Through its purchase of Fenix two years back, the buyer has already come to service a domestic solar customer base of 500,000, equivalent to 2.5 million people in Uganda, Zambia and others.
In addition, the firm has rolled out PAYG solar-plus-storage mini-grids in Tanzania and Zambia, via the ENGIE PowerCorner project it launched in 2015.
Off-grid specialists take up positions as market booms
Mobisol was founded in 2011 and gradually expanded to Kenya, Tanzania and Rwanda throughout the early 2010s, growing to service 750,000 customers across the three markets.
The firm – boasting a 500-strong workforce and a further 1,200 contractors – offers 80W-200W off-grid PV systems for rural families to power televisions, fridges and other appliances.
Online and mobile payments are processed via its proprietary PAYG platform Paygee, which is available in an additional nine countries worldwide via a network of B2B partnerships.

→ **Requirement 1**
Reproduce verbatim the part of the off-grid solar passage starting at "Online and mobile" and ending at "of B2B partnerships.".
→ **Requirement 2**
Continue the passage on off-grid solar companies, starting after its last sentence.

→ **Entries supplied**
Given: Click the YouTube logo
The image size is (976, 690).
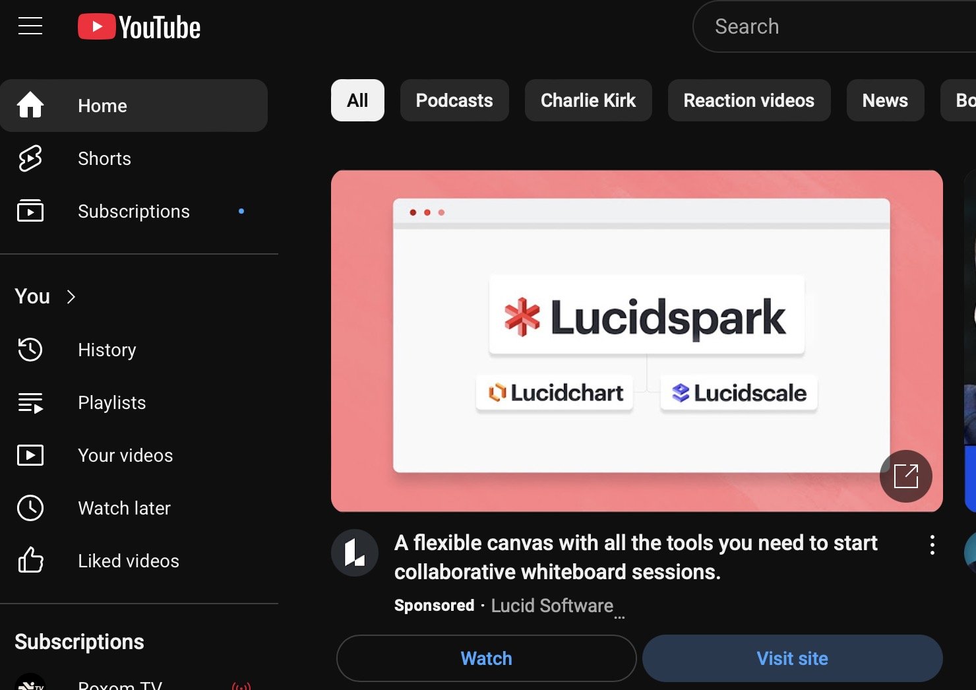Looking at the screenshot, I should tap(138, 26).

==

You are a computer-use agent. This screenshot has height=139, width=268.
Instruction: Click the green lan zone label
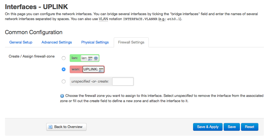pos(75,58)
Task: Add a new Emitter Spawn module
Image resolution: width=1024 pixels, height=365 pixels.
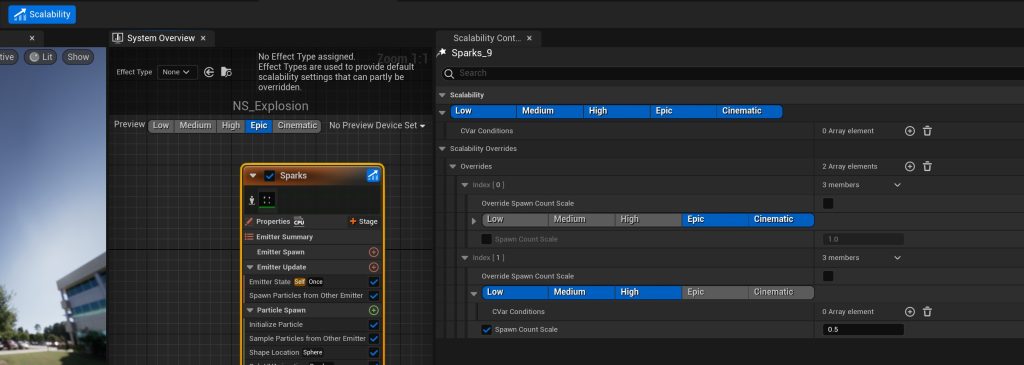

→ **Final answer 1**
Online and mobile payments are processed via its proprietary PAYG platform Paygee, which is available in an additional nine countries worldwide via a network of B2B partnerships.

→ **Final answer 2**
Mobisol's transition to a new owner comes nearly five months after it filed for preliminary insolvency proceedings before a Berlin court, paving way to restructuring talks with investors.
The filing, coming off the back of the departure of top firm figures to launch a R&D institute, was described by the Financial Times as a “cautionary tale” for impact investors backing rural electrification schemes.
The off-grid PV play emerges after the World Bank predicted this year a global boom of decentralised energy, driven by cost-competitive solar-plus-storage hybrids and centred around Asia and Africa.